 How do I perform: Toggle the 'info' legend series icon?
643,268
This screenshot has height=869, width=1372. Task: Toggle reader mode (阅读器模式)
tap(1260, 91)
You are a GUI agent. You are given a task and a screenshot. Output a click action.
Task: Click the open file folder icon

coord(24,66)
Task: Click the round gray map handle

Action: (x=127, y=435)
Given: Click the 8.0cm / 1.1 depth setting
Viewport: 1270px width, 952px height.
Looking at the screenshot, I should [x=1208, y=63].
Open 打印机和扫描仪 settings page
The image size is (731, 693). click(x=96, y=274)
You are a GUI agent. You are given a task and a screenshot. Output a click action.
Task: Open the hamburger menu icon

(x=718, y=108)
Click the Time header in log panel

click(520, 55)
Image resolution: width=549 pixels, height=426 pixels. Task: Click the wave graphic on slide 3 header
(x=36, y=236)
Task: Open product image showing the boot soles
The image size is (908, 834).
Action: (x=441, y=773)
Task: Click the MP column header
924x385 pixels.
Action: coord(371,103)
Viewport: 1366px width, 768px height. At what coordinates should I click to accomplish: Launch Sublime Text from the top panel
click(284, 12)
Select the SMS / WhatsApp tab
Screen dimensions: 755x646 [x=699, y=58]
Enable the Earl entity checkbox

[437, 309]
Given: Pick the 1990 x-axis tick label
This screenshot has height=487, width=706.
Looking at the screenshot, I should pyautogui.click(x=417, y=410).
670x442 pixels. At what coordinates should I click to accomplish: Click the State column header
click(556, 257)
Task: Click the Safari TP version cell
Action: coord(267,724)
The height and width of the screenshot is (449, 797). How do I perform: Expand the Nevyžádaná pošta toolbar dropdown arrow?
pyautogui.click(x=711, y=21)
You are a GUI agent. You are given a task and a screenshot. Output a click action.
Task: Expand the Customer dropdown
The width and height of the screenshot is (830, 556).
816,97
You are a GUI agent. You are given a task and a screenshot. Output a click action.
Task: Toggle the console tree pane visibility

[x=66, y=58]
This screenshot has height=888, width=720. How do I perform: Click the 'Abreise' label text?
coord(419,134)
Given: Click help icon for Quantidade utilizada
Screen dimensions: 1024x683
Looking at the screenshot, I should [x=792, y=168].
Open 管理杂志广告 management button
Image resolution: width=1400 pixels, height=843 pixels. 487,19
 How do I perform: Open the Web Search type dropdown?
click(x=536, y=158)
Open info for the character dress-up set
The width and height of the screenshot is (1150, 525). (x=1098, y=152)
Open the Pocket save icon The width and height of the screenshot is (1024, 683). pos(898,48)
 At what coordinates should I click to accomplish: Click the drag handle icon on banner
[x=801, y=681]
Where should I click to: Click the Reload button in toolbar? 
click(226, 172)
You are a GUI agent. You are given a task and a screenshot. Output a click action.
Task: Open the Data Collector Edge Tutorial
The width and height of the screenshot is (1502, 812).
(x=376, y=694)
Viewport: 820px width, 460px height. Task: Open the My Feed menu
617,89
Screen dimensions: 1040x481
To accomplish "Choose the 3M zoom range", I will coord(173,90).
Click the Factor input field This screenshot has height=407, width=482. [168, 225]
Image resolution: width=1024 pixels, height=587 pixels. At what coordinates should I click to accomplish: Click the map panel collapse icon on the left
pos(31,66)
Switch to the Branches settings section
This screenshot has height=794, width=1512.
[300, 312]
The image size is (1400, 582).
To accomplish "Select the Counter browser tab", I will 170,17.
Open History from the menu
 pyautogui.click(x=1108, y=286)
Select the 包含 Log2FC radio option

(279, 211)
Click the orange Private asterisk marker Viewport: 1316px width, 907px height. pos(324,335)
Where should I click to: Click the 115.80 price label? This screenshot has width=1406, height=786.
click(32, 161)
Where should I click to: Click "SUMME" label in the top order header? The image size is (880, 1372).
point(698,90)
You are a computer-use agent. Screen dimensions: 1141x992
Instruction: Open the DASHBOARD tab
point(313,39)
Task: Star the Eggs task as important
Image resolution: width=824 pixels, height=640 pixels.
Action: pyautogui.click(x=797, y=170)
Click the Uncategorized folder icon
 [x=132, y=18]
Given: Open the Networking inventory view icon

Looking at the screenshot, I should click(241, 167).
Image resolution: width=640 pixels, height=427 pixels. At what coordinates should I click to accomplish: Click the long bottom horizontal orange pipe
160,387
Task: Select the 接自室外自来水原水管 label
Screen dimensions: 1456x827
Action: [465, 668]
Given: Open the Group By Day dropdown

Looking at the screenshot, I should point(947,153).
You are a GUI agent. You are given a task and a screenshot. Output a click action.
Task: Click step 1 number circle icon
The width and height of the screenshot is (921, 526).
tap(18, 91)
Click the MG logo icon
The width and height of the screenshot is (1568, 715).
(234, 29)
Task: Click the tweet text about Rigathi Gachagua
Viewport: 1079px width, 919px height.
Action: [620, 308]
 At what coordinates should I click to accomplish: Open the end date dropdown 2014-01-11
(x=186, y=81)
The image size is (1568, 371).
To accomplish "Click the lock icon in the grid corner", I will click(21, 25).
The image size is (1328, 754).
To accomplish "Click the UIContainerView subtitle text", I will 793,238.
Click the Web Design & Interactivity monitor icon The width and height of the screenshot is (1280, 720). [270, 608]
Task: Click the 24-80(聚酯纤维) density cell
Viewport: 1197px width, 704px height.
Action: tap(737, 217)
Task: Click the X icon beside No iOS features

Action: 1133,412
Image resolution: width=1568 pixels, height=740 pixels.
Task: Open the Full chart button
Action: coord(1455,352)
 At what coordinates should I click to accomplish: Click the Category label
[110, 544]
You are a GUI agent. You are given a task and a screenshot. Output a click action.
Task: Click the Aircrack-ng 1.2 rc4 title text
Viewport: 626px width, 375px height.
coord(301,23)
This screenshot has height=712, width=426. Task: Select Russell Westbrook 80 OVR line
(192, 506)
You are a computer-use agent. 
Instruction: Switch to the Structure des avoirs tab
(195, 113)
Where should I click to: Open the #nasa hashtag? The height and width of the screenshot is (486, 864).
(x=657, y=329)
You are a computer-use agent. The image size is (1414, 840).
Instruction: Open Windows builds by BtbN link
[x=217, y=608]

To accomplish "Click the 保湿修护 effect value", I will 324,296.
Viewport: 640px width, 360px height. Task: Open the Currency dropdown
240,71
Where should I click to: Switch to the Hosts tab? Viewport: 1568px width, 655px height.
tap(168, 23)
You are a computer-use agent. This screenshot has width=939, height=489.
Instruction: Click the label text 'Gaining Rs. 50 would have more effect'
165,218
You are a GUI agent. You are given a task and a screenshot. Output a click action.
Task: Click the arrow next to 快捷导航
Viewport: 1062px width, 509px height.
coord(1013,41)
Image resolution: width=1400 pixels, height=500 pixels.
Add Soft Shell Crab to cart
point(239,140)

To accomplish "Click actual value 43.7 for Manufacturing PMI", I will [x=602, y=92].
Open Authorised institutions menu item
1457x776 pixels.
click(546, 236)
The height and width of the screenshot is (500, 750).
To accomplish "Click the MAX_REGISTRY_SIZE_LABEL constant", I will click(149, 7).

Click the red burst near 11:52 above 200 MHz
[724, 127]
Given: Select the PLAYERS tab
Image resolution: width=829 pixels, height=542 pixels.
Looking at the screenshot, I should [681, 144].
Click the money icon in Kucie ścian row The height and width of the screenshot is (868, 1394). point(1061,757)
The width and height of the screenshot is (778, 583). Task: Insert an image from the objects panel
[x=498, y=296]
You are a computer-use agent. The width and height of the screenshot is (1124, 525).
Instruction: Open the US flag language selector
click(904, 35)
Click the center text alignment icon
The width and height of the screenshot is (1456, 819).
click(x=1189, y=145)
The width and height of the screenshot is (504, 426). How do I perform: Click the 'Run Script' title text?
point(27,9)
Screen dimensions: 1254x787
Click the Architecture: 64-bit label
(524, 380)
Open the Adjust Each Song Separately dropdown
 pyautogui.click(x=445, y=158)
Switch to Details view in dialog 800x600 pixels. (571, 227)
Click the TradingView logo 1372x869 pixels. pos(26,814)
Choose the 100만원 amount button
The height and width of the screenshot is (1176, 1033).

+++

◆ Directive ◆
Give back the records from the beginning up to and including the line with "click(520, 55)", with "hamburger" swapped for "three-line" and everything else unchanged.

◆ Result of this exercise ◆
 How do I perform: Toggle the 'info' legend series icon?
643,268
This screenshot has height=869, width=1372. Task: Toggle reader mode (阅读器模式)
tap(1260, 91)
You are a GUI agent. You are given a task and a screenshot. Output a click action.
Task: Click the open file folder icon

coord(24,66)
Task: Click the round gray map handle

Action: (x=127, y=435)
Given: Click the 8.0cm / 1.1 depth setting
Viewport: 1270px width, 952px height.
Looking at the screenshot, I should [x=1208, y=63].
Open 打印机和扫描仪 settings page
The image size is (731, 693). click(x=96, y=274)
You are a GUI agent. You are given a task and a screenshot. Output a click action.
Task: Open the three-line menu icon

(x=718, y=108)
Click the Time header in log panel

click(520, 55)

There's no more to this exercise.